For this exercise, print all of the entries exactly as given.

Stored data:
__________

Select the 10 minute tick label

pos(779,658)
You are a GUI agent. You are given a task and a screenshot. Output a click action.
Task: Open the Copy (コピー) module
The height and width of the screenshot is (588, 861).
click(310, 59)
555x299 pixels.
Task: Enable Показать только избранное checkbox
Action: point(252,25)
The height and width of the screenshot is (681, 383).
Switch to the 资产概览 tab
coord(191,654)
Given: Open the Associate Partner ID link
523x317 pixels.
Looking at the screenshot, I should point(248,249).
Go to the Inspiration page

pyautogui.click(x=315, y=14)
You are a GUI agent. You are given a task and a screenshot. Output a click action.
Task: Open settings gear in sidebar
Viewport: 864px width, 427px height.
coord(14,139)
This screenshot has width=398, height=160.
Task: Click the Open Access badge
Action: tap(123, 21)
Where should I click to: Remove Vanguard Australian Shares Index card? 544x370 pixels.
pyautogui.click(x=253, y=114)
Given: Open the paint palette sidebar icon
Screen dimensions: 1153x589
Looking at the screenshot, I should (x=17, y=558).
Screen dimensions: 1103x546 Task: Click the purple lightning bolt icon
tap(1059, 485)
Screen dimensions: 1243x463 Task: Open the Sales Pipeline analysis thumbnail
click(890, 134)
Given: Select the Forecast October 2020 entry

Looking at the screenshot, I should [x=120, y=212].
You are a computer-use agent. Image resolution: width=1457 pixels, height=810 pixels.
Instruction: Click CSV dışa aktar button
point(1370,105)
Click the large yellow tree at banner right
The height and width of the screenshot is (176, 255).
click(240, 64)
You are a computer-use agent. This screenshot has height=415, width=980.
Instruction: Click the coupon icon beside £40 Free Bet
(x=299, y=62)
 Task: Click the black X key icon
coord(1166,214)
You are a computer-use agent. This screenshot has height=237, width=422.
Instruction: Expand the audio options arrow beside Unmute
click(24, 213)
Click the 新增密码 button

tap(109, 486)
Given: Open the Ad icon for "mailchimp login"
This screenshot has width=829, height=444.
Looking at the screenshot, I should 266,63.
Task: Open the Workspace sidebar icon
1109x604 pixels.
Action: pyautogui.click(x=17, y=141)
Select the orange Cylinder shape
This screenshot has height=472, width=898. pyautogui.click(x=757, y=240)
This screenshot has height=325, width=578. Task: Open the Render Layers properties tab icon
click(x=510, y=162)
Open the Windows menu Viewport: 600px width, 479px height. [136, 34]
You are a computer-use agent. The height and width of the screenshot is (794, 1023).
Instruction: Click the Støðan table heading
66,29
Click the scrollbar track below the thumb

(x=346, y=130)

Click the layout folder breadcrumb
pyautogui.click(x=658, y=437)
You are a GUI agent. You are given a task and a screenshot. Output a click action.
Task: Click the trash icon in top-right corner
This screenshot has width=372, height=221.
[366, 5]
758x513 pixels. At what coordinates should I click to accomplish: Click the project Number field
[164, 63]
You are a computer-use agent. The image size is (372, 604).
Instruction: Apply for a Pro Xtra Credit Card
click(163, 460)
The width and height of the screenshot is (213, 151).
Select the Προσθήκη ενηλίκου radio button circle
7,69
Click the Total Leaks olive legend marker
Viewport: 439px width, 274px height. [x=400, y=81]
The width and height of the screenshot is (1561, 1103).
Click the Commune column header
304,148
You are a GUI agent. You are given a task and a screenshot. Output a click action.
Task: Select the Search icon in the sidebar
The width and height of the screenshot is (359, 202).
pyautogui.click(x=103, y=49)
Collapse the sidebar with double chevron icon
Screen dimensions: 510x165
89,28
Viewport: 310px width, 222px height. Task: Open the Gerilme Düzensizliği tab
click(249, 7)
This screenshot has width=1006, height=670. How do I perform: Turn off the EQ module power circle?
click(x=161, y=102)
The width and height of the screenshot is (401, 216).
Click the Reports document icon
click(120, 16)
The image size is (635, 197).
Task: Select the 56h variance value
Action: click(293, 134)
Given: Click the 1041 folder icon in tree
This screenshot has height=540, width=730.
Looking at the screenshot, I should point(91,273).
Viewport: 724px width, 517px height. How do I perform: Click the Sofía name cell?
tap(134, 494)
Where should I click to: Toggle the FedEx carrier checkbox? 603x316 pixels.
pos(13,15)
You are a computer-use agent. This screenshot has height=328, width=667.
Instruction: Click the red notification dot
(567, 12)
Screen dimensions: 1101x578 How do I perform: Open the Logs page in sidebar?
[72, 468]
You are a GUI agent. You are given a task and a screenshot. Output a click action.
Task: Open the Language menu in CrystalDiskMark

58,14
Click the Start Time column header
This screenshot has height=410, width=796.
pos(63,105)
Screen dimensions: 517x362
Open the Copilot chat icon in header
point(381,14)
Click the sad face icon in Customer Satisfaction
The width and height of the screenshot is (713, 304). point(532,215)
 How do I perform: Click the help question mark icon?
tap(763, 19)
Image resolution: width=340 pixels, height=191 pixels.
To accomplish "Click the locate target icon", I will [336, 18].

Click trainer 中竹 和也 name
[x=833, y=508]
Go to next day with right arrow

__________

#### [Result of the exercise]
Select the 10 minute tick label

pos(779,658)
You are a GUI agent. You are given a task and a screenshot. Output a click action.
Task: Open the Copy (コピー) module
The height and width of the screenshot is (588, 861).
click(310, 59)
555x299 pixels.
Task: Enable Показать только избранное checkbox
Action: point(252,25)
The height and width of the screenshot is (681, 383).
Switch to the 资产概览 tab
coord(191,654)
Given: Open the Associate Partner ID link
523x317 pixels.
Looking at the screenshot, I should point(248,249).
Go to the Inspiration page

pyautogui.click(x=315, y=14)
You are a GUI agent. You are given a task and a screenshot. Output a click action.
Task: Open settings gear in sidebar
Viewport: 864px width, 427px height.
coord(14,139)
This screenshot has width=398, height=160.
Task: Click the Open Access badge
Action: tap(123, 21)
Where should I click to: Remove Vanguard Australian Shares Index card? 544x370 pixels.
pyautogui.click(x=253, y=114)
Given: Open the paint palette sidebar icon
Screen dimensions: 1153x589
Looking at the screenshot, I should (x=17, y=558).
Screen dimensions: 1103x546 Task: Click the purple lightning bolt icon
tap(1059, 485)
Screen dimensions: 1243x463 Task: Open the Sales Pipeline analysis thumbnail
click(890, 134)
Given: Select the Forecast October 2020 entry

Looking at the screenshot, I should [x=120, y=212].
You are a computer-use agent. Image resolution: width=1457 pixels, height=810 pixels.
Instruction: Click CSV dışa aktar button
point(1370,105)
Click the large yellow tree at banner right
The height and width of the screenshot is (176, 255).
click(240, 64)
You are a computer-use agent. This screenshot has height=415, width=980.
Instruction: Click the coupon icon beside £40 Free Bet
(x=299, y=62)
 Task: Click the black X key icon
coord(1166,214)
You are a computer-use agent. This screenshot has height=237, width=422.
Instruction: Expand the audio options arrow beside Unmute
click(24, 213)
Click the 新增密码 button

tap(109, 486)
Given: Open the Ad icon for "mailchimp login"
This screenshot has width=829, height=444.
Looking at the screenshot, I should 266,63.
Task: Open the Workspace sidebar icon
1109x604 pixels.
Action: pyautogui.click(x=17, y=141)
Select the orange Cylinder shape
This screenshot has height=472, width=898. pyautogui.click(x=757, y=240)
This screenshot has height=325, width=578. Task: Open the Render Layers properties tab icon
click(x=510, y=162)
Open the Windows menu Viewport: 600px width, 479px height. [136, 34]
You are a computer-use agent. The height and width of the screenshot is (794, 1023).
Instruction: Click the Støðan table heading
66,29
Click the scrollbar track below the thumb

(x=346, y=130)

Click the layout folder breadcrumb
pyautogui.click(x=658, y=437)
You are a GUI agent. You are given a task and a screenshot. Output a click action.
Task: Click the trash icon in top-right corner
This screenshot has width=372, height=221.
[366, 5]
758x513 pixels. At what coordinates should I click to accomplish: Click the project Number field
[164, 63]
You are a computer-use agent. The image size is (372, 604).
Instruction: Apply for a Pro Xtra Credit Card
click(163, 460)
The width and height of the screenshot is (213, 151).
Select the Προσθήκη ενηλίκου radio button circle
7,69
Click the Total Leaks olive legend marker
Viewport: 439px width, 274px height. [x=400, y=81]
The width and height of the screenshot is (1561, 1103).
Click the Commune column header
304,148
You are a GUI agent. You are given a task and a screenshot. Output a click action.
Task: Select the Search icon in the sidebar
The width and height of the screenshot is (359, 202).
pyautogui.click(x=103, y=49)
Collapse the sidebar with double chevron icon
Screen dimensions: 510x165
89,28
Viewport: 310px width, 222px height. Task: Open the Gerilme Düzensizliği tab
click(249, 7)
This screenshot has width=1006, height=670. How do I perform: Turn off the EQ module power circle?
click(x=161, y=102)
The width and height of the screenshot is (401, 216).
Click the Reports document icon
click(120, 16)
The image size is (635, 197).
Task: Select the 56h variance value
Action: click(293, 134)
Given: Click the 1041 folder icon in tree
This screenshot has height=540, width=730.
Looking at the screenshot, I should point(91,273).
Viewport: 724px width, 517px height. How do I perform: Click the Sofía name cell?
tap(134, 494)
Where should I click to: Toggle the FedEx carrier checkbox? 603x316 pixels.
pos(13,15)
You are a computer-use agent. This screenshot has height=328, width=667.
Instruction: Click the red notification dot
(567, 12)
Screen dimensions: 1101x578 How do I perform: Open the Logs page in sidebar?
[72, 468]
You are a GUI agent. You are given a task and a screenshot. Output a click action.
Task: Open the Language menu in CrystalDiskMark

58,14
Click the Start Time column header
This screenshot has height=410, width=796.
pos(63,105)
Screen dimensions: 517x362
Open the Copilot chat icon in header
point(381,14)
Click the sad face icon in Customer Satisfaction
The width and height of the screenshot is (713, 304). point(532,215)
 How do I perform: Click the help question mark icon?
tap(763, 19)
Image resolution: width=340 pixels, height=191 pixels.
To accomplish "Click the locate target icon", I will [336, 18].

Click trainer 中竹 和也 name
[x=833, y=508]
Go to next day with right arrow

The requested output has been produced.